**DO THIS**
Starting with the line with "This screenshot has" and going on through the last of the entries, give those lines again with "text field" switched to "input box" and nothing else changed. Leave the pictures out of your answer.

____ DATA FOR PROCESSING

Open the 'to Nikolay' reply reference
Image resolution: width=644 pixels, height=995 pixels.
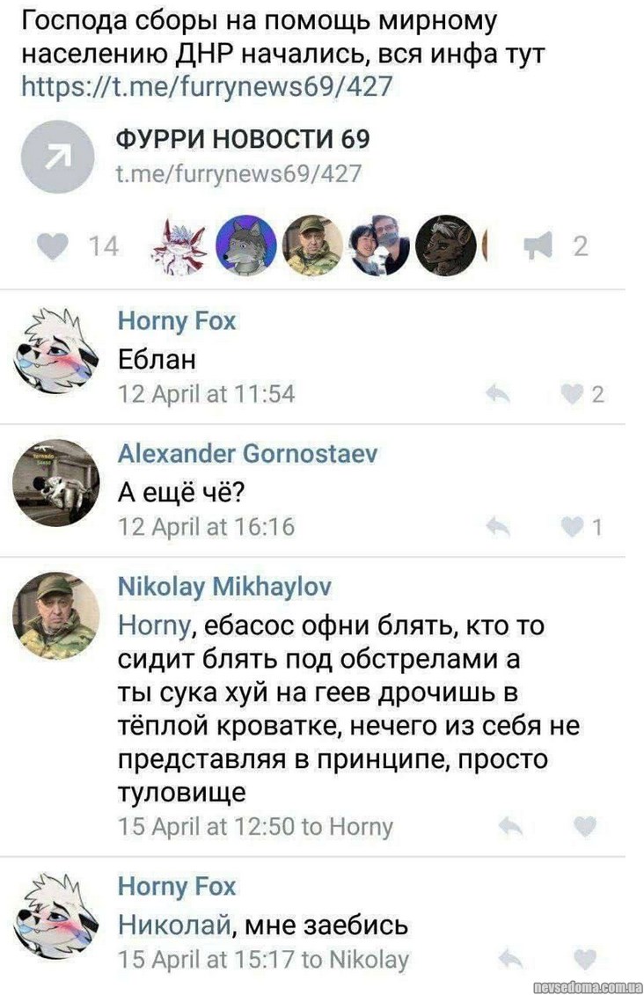(x=355, y=960)
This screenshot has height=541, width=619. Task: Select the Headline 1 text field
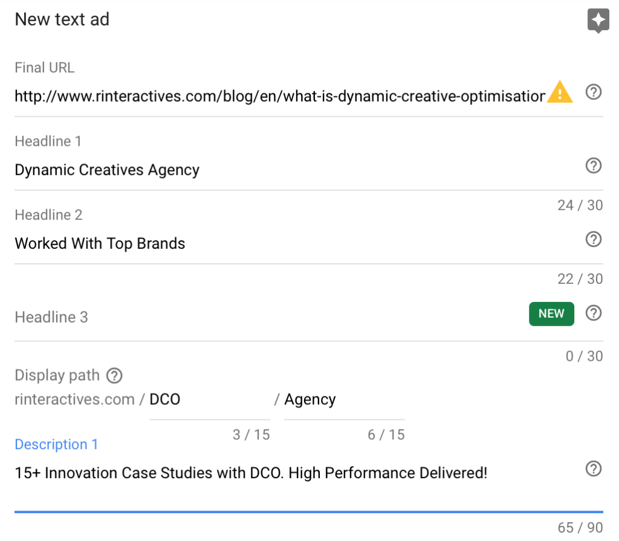pyautogui.click(x=181, y=170)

________

**FINISHED EXERCISE**
This screenshot has height=541, width=619. Task: Select the Headline 1 input box
pyautogui.click(x=181, y=170)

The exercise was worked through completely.